PURE: Yes…Except the ZEN corner. I am the only one who is there, taking a nap…
2G Studio: At the moment, not really, but somehow we manage to do it. But in the new office, we definitely can.
Anonymous: More or less, but needs tweaks. Different teams around the world have different challenges. Cost of office space in San Francisco could be unique to some other companies.
Urban Simulations: Yes, and a huge terrace for barbacues, that's a key point.
Do you do internal peer reviews and how is that process handled? Who reviews you? (your peers, partners, employees)
ArX Solutions: We do annual reviews to the staff and give them feedback.
Beauty and The Bit: We have a management office that help us evaluate that because it is always important to have external input about this, but the main thought comes from us always. Lina and I have long meetings reviewing all of this.
DesignStor: Yes, peer reviews are done by managers and partner. I don’t think I’ve had a review in years! It’s about time...
Kilograph: Yes every Monday we have a creative review where we go through the past week’s work and provide critique. We also have structured employee reviews every quarter. We always use the same format for these so people can understand their progress in a straightforward way.
MIR: Yes. The partners interview all staff twice a year. One midterm review that is only about creative development and personal issues, and one at the end of year where we discuss salary and review and critique.
Neoscape: We do yearly reviews with at least quarterly check-ins with employees. Managers and team leads take care of their teams and the owners review Principals. We also welcome feedback from employees about the management team. One thing that I always advise my teams on is having a close relationship with their team so that goals and objectives are talked about all the time and if any issues crop up there should be an immediate way to discuss and resolve it. Yearly reviews only work well if you keep your finger on the pulse of how your team is performing and how engaged they are.

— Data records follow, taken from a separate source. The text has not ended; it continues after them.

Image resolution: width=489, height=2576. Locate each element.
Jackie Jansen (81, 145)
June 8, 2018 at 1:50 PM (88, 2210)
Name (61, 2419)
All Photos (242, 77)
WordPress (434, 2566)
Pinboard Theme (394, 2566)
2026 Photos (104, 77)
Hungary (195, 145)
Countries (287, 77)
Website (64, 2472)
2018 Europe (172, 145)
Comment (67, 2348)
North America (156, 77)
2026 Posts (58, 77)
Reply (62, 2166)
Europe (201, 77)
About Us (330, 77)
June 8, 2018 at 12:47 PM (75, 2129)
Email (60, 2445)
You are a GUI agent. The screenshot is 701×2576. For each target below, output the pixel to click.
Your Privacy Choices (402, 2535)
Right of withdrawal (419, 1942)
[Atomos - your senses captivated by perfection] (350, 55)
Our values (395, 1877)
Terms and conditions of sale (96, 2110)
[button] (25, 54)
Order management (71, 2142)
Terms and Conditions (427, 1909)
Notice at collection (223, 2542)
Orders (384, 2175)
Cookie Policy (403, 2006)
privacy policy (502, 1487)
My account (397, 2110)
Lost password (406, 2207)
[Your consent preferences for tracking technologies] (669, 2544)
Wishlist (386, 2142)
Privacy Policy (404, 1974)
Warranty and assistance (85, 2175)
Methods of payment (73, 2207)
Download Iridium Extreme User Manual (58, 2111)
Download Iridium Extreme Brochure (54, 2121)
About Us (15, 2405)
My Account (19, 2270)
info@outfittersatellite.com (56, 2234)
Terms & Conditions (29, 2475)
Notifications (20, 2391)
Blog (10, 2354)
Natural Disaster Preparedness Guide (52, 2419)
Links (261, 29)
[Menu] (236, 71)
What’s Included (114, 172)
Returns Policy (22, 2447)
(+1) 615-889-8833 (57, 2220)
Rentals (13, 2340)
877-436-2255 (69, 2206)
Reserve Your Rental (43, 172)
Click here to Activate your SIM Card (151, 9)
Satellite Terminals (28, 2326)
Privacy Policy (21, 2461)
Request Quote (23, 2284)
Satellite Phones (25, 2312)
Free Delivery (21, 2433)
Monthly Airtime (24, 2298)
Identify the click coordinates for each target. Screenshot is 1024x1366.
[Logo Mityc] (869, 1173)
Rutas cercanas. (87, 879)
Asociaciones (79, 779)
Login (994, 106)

PixelFlakes: Every three months we review our employees. This is done with the founding partners and the employee in question. We set goals, discuss any issues and revisit what’s been raised in previous reviews. What once started as yearly reviews progressed into quarterly reviews in order for artists and employers alike to raise concerns and to ensure that any minor or major issues do not escalate into something bigger over time.
PURE: Yes, once a year. We do it together.
2G Studio: Yes, the senior artist will give score to their own team, and then bring it to the meeting to make some discussion what we can do better on the next week. Then the PM & the founder will score the senior artist. and we always have a monthly meeting with our client to review things. and what we can do better on the next project.
Urban Simulations: Its public the performance you are doing and project supervisors only reports to the art director and executive producer, peer are just improving reviewing not as a stage.